Apple pioneered this path with its A-series and M-series chips. Amazon followed with Graviton server chips and Trainium AI training chips. Google built its Tensor Processing Units. Microsoft has its Azure Maia AI chips. Meta built its Meta Training and Inference Accelerators. Each of these companies concluded that general-purpose chips from NVIDIA or AMD could not deliver the efficiency, cost, or performance required for their specific workloads at the scale they operate at.

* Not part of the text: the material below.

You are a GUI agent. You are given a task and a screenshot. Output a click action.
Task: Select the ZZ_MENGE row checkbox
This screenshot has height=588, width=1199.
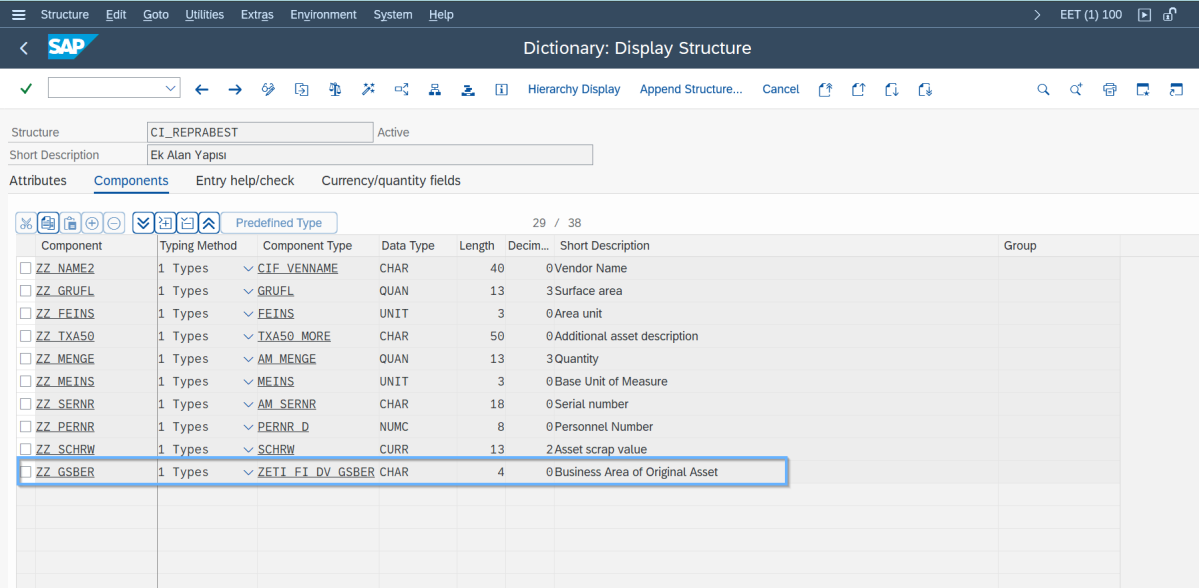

Terafab extends this custom silicon trend to the logical extreme: not just designing custom chips, but manufacturing them. The implications for the semiconductor industry are significant:
- NVIDIA faces a new category of competition. Tesla's AI5 and AI6 chips are specifically optimized for edge inference in vehicles and robots, a market NVIDIA has been targeting with its Drive and Jetson platforms. If Tesla can produce these chips internally at Terafab scale, NVIDIA's automotive AI chip business faces direct displacement
- TSMC and Samsung lose a major customer in the long term. Musk acknowledged his existing suppliers would continue to receive orders during Terafab's ramp-up. But the long-term strategic intent is clear: reduce and eventually eliminate dependence on external foundries for the chip types Terafab produces
- The space computing market creates an entirely new chip category. No major semiconductor company currently produces radiation-hardened AI processors at the volume the D3 will require. If SpaceX's orbital constellation deploys at meaningful scale, Terafab becomes the defining supplier in a market that does not yet meaningfully exist
- Vertical integration becomes the industry's defining strategic question. Terafab is the most aggressive bet yet on the proposition that owning the full stack from chip design through manufacturing through deployment is a durable competitive advantage. Whether it succeeds or fails will be studied as a case study in vertical integration strategy for decades
The Critics: Why Serious Analysts Are Skeptical
The Terafab announcement was met with significant skepticism from industry analysts, semiconductor experts, and financial commentators. Their objections are serious and deserve full representation. Understanding the counterarguments is essential to forming an honest view of what Terafab is likely to achieve and on what timeline.
The Financial Reality Gap
Musk estimated Terafab would cost $20 to $25 billion. Morgan Stanley's semiconductor analysts estimate the real cost of a facility targeting Terafab's stated specifications would be $35 to $45 billion — as much as $20 billion more than Musk's high-end figure. This is not a rounding error. It is a potential 80% cost overrun before a single wafer is started. Tesla's CFO confirmed at the event that the $20 to $25 billion figure is not yet incorporated into Tesla's 2026 capital expenditure plan, which already exceeds $20 billion and is the company's largest ever. Tesla made less than $4 billion in profit in 2025. The financial math requires explanation that has not yet been provided.
The Expertise Problem
Tesla has never manufactured a semiconductor. Chipmaking is categorically different from vehicle manufacturing, battery production, or rocket engineering — the domains where Musk's companies have demonstrated genuine competence. Building a 2nm fabrication facility requires decades of accumulated process knowledge, specialized chemists, physicists, and engineers trained specifically in semiconductor manufacturing, and supply chain relationships with materials suppliers that take years to develop.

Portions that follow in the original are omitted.